### About this task
Return the data given below exactly as it appears.

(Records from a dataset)
○ ○ ○ ○ ○
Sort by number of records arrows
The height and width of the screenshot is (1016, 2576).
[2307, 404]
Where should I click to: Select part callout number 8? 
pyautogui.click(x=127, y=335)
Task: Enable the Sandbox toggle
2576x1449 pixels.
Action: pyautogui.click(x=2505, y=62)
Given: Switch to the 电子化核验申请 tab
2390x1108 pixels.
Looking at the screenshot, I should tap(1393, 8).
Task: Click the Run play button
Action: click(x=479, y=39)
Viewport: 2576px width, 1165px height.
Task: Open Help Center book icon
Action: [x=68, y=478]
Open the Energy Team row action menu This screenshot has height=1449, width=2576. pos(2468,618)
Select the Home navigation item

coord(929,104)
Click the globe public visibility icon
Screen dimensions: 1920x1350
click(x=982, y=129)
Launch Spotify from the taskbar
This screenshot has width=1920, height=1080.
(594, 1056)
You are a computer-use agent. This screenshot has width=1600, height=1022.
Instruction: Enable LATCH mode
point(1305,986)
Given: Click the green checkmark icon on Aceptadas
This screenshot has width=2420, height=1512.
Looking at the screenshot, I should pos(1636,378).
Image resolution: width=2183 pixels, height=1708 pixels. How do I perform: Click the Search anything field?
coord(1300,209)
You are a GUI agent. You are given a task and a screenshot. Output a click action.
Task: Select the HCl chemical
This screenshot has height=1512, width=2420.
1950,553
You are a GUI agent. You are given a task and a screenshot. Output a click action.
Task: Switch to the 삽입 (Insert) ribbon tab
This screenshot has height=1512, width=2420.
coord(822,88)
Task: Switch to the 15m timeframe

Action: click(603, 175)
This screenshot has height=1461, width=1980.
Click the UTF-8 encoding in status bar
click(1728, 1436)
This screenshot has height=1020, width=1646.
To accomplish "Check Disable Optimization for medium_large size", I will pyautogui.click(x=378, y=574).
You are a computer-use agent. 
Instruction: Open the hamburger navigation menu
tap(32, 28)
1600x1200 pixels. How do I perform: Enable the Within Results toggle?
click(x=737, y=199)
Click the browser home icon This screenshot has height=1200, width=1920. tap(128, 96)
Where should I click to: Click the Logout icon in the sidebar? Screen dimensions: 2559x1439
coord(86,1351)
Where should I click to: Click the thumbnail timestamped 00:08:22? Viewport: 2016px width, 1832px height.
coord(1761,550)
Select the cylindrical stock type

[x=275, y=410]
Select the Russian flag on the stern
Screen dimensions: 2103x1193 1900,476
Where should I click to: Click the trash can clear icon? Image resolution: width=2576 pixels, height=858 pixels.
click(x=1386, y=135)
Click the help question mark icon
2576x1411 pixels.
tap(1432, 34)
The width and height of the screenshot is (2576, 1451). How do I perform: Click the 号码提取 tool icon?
○ ○ ○ ○ ○
### Expected answer
Sort by number of records arrows
The height and width of the screenshot is (1016, 2576).
[2307, 404]
Where should I click to: Select part callout number 8? 
pyautogui.click(x=127, y=335)
Task: Enable the Sandbox toggle
2576x1449 pixels.
Action: pyautogui.click(x=2505, y=62)
Given: Switch to the 电子化核验申请 tab
2390x1108 pixels.
Looking at the screenshot, I should tap(1393, 8).
Task: Click the Run play button
Action: click(x=479, y=39)
Viewport: 2576px width, 1165px height.
Task: Open Help Center book icon
Action: [x=68, y=478]
Open the Energy Team row action menu This screenshot has height=1449, width=2576. pos(2468,618)
Select the Home navigation item

coord(929,104)
Click the globe public visibility icon
Screen dimensions: 1920x1350
click(x=982, y=129)
Launch Spotify from the taskbar
This screenshot has width=1920, height=1080.
(594, 1056)
You are a computer-use agent. This screenshot has width=1600, height=1022.
Instruction: Enable LATCH mode
point(1305,986)
Given: Click the green checkmark icon on Aceptadas
This screenshot has width=2420, height=1512.
Looking at the screenshot, I should pos(1636,378).
Image resolution: width=2183 pixels, height=1708 pixels. How do I perform: Click the Search anything field?
coord(1300,209)
You are a GUI agent. You are given a task and a screenshot. Output a click action.
Task: Select the HCl chemical
This screenshot has height=1512, width=2420.
1950,553
You are a GUI agent. You are given a task and a screenshot. Output a click action.
Task: Switch to the 삽입 (Insert) ribbon tab
This screenshot has height=1512, width=2420.
coord(822,88)
Task: Switch to the 15m timeframe

Action: click(603, 175)
This screenshot has height=1461, width=1980.
Click the UTF-8 encoding in status bar
click(1728, 1436)
This screenshot has height=1020, width=1646.
To accomplish "Check Disable Optimization for medium_large size", I will pyautogui.click(x=378, y=574).
You are a computer-use agent. 
Instruction: Open the hamburger navigation menu
tap(32, 28)
1600x1200 pixels. How do I perform: Enable the Within Results toggle?
click(x=737, y=199)
Click the browser home icon This screenshot has height=1200, width=1920. tap(128, 96)
Where should I click to: Click the Logout icon in the sidebar? Screen dimensions: 2559x1439
coord(86,1351)
Where should I click to: Click the thumbnail timestamped 00:08:22? Viewport: 2016px width, 1832px height.
coord(1761,550)
Select the cylindrical stock type

[x=275, y=410]
Select the Russian flag on the stern
Screen dimensions: 2103x1193 1900,476
Where should I click to: Click the trash can clear icon? Image resolution: width=2576 pixels, height=858 pixels.
click(x=1386, y=135)
Click the help question mark icon
2576x1411 pixels.
tap(1432, 34)
The width and height of the screenshot is (2576, 1451). How do I perform: Click the 号码提取 tool icon?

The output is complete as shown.